§ ASSIGNMENT
Transcribe the biographical text word for word, between "He was born" and "the then city.", inclusive.

§ EXTRACT TO READ
He was born on 19 May 1707 in Cramond manse, the fourth son of Very Rev William Hamilton (1669–1732), Principal of the University of Edinburgh and minister of Cramond Kirk. His mother was Mary Robertson (1675–1760). He was educated at the High School in Edinburgh and then studied Divinity at the University of Edinburgh. He was licensed to preach by the Presbytery of Edinburgh in 1730 and in April 1731 was ordained as minister of his father’s parish at Cramond. In 1736 he was translated to Lady Yester’s Kirk and in December 1750 to Old Greyfriars Kirk on the south edge of the then city.

From 1754 to 1779 he served as professor of divinity at the University of Edinburgh. The University granted him a doctorate (DD) in 1759. In both 1754 and 1760 he served as Moderator of the General Assembly of the Church of Scotland. He was also a Dean of the Thistle Chapel in St Giles Cathedral.

In 1785 he is listed in living in quarters at Old College.

He died on 3 April 1787. He is buried in the small cemetery on Buccleuch Street in Edinburgh (built as a relief cemetery to St Cuthbert’s).

==Family==
He was the father to James Hamilton, the physician, and the uncle to Robert Hamilton, the economist.

In March 1745 he married Jean Hay (1714–1801) daughter of John Hay of Haystoun. Their daughter, Grizel Hamilton, married the eminent Edinburgh surgeon, Benjamin Bell. Their son Gavin Hamilton FRSE (1755–1829) was a surgeon who spent many years in India. A second son Robert Hamilton (1749–1835) was also a surgeon and was also present at the founding of the Royal Society of Edinburgh in 1783, and serving as President of the Royal College of Physicians of Edinburgh from 1792 to 1794.

Dataset items:

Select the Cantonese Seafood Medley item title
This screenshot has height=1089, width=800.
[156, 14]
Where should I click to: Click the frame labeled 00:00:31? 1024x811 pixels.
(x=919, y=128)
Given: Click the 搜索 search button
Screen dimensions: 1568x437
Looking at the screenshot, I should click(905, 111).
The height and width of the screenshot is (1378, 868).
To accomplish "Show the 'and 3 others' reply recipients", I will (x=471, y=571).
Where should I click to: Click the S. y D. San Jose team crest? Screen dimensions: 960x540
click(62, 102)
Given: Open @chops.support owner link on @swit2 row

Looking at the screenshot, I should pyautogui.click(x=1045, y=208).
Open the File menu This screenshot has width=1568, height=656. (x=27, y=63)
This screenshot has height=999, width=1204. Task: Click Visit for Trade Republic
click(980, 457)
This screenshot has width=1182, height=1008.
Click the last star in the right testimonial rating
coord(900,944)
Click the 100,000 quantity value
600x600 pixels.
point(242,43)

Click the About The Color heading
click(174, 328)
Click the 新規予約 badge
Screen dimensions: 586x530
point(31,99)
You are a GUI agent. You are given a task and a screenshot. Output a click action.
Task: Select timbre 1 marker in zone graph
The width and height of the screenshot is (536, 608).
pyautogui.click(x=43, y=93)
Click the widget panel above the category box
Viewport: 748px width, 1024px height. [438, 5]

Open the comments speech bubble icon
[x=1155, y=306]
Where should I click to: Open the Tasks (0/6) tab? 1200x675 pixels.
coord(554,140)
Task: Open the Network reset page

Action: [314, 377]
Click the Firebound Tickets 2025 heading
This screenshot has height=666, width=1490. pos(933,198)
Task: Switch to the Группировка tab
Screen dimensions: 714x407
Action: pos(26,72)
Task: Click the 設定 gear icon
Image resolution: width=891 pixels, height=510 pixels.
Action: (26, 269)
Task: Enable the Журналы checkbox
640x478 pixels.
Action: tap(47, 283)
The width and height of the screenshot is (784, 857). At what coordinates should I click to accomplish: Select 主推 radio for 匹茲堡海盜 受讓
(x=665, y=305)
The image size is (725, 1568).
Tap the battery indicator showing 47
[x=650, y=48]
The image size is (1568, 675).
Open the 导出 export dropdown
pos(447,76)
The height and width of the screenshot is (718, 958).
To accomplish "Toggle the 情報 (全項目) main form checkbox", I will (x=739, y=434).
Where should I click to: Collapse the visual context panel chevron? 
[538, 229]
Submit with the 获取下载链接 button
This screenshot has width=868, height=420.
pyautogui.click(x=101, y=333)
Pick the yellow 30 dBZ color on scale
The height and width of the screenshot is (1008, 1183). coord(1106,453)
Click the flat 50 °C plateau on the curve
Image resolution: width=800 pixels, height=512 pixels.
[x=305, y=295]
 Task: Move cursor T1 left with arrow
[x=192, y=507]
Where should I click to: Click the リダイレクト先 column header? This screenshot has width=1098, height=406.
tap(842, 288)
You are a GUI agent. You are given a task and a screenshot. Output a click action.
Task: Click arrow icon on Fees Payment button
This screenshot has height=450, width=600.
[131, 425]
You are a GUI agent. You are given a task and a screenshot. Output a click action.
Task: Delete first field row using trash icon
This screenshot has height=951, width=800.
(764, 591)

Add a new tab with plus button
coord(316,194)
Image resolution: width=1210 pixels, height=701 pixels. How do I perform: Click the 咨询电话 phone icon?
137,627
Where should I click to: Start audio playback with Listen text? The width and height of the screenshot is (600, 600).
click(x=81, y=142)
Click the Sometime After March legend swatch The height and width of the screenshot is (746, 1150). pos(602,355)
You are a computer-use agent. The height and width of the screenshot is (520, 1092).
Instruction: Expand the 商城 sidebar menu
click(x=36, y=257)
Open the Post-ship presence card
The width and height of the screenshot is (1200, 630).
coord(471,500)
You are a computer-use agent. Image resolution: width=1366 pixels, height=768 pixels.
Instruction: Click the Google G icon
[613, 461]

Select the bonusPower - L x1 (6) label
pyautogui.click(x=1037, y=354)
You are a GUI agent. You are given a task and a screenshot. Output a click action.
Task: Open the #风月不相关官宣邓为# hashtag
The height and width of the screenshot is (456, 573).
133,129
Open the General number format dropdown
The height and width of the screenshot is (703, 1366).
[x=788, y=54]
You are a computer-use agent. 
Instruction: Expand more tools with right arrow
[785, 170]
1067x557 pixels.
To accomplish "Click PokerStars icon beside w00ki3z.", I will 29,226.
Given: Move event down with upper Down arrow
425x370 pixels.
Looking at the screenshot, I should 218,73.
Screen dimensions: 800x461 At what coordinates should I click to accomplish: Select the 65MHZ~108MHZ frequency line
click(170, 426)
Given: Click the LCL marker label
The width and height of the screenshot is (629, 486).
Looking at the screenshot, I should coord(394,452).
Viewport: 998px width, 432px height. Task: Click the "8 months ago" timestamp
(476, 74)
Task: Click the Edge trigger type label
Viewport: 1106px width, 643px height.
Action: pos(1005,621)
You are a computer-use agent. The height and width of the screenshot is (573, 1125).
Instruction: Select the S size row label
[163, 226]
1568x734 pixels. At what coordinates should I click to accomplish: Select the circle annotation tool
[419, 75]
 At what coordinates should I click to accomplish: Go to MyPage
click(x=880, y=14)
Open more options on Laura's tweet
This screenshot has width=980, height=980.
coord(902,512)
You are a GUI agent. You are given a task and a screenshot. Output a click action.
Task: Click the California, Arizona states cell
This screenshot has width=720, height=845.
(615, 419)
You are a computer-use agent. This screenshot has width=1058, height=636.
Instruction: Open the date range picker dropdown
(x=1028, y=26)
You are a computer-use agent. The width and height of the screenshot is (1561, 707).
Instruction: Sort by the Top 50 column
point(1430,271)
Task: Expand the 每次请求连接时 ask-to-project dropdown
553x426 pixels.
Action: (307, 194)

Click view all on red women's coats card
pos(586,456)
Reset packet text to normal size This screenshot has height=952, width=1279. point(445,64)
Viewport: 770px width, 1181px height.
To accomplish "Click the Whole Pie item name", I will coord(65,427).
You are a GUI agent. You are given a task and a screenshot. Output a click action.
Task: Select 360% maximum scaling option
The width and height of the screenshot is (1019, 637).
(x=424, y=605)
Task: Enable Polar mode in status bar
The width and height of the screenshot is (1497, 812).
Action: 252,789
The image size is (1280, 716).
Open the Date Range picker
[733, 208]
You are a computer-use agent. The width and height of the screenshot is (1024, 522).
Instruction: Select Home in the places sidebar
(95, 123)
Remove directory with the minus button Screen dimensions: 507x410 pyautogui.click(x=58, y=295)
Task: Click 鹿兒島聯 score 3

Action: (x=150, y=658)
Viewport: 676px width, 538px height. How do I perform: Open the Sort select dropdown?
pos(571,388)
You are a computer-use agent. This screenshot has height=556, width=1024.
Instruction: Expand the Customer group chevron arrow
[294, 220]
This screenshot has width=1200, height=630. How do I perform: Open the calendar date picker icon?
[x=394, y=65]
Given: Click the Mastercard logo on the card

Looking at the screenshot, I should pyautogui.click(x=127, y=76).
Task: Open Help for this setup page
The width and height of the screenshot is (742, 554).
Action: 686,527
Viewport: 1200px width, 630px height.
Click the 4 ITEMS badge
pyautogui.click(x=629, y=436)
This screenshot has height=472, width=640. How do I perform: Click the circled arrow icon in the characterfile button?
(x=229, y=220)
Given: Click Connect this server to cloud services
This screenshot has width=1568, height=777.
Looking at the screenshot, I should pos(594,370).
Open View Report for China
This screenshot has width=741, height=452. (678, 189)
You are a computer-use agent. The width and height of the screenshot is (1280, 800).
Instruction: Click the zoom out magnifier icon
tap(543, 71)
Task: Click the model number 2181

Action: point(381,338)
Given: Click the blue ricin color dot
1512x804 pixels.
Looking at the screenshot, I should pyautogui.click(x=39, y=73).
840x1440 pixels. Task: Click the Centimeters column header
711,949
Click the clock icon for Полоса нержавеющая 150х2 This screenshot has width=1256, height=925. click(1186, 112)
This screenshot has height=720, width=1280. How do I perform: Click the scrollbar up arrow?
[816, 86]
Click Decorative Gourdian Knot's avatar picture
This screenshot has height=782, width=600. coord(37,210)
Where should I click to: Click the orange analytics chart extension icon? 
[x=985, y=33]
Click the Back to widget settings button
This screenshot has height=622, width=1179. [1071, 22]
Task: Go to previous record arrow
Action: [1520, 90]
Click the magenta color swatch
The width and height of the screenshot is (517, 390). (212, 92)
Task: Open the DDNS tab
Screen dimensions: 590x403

§ SOLUTION TO THE PROBLEM
He was born on 19 May 1707 in Cramond manse, the fourth son of Very Rev William Hamilton (1669–1732), Principal of the University of Edinburgh and minister of Cramond Kirk. His mother was Mary Robertson (1675–1760). He was educated at the High School in Edinburgh and then studied Divinity at the University of Edinburgh. He was licensed to preach by the Presbytery of Edinburgh in 1730 and in April 1731 was ordained as minister of his father’s parish at Cramond. In 1736 he was translated to Lady Yester’s Kirk and in December 1750 to Old Greyfriars Kirk on the south edge of the then city.